**Goal of the exercise**. Write each line word for word, from the line that contains "This screenshot has height=333, width=349." through the last line of the material below.

**Source data**.
*** Block opens ***

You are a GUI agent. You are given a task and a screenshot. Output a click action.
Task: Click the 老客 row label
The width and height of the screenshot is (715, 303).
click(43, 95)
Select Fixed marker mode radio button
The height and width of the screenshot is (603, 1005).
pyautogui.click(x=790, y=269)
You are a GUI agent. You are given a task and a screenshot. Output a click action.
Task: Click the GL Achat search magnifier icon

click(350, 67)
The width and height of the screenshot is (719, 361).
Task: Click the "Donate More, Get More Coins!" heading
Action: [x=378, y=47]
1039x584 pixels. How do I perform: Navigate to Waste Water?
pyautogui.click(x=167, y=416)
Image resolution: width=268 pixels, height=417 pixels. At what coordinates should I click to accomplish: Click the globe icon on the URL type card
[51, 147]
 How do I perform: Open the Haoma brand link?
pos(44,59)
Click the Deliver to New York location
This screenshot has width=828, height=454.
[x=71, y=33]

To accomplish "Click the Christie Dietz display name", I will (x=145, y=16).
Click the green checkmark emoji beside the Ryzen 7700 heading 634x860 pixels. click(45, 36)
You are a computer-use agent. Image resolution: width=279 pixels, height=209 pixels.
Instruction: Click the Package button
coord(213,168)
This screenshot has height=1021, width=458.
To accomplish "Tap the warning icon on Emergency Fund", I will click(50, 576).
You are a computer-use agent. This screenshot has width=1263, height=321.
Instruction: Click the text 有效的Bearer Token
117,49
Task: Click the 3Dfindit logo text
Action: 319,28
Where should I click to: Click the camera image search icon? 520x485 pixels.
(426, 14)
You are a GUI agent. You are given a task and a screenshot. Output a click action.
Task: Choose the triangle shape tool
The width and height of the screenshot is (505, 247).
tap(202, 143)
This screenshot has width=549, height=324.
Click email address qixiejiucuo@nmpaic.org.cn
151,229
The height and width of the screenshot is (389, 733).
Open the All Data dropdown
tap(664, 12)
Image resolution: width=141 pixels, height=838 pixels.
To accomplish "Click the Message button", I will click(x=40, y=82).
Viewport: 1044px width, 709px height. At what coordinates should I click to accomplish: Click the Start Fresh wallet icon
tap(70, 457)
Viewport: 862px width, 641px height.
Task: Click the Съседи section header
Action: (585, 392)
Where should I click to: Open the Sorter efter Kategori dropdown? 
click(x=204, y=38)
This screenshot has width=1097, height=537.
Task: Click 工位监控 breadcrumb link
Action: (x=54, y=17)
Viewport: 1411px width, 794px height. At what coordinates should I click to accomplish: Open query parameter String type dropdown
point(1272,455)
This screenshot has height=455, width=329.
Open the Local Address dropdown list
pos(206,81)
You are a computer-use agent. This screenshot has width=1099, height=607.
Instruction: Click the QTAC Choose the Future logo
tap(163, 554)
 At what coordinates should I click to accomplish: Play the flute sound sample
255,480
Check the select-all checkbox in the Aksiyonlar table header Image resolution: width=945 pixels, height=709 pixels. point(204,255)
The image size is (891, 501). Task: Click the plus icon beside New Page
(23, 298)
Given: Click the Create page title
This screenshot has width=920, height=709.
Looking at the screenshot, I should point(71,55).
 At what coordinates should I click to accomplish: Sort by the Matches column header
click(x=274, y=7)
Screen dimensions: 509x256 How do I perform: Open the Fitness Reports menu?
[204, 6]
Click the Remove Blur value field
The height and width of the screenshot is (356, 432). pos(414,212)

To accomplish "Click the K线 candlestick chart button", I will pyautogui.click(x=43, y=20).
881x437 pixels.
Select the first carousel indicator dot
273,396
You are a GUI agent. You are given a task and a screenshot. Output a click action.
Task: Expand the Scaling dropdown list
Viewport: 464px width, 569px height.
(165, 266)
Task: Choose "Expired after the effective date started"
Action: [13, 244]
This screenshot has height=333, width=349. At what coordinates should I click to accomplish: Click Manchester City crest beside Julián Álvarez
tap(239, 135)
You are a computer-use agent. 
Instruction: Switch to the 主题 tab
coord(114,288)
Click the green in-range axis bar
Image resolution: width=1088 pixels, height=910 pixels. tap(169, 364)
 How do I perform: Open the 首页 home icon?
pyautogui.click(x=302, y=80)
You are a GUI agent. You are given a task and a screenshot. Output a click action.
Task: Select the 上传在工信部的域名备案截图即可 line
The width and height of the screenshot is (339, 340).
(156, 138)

*** Block closes ***

**Answer space**.
This screenshot has height=333, width=349. At what coordinates should I click to accomplish: Click Manchester City crest beside Julián Álvarez
tap(239, 135)
You are a computer-use agent. 
Instruction: Switch to the 主题 tab
coord(114,288)
Click the green in-range axis bar
Image resolution: width=1088 pixels, height=910 pixels. tap(169, 364)
 How do I perform: Open the 首页 home icon?
pyautogui.click(x=302, y=80)
You are a GUI agent. You are given a task and a screenshot. Output a click action.
Task: Select the 上传在工信部的域名备案截图即可 line
The width and height of the screenshot is (339, 340).
(156, 138)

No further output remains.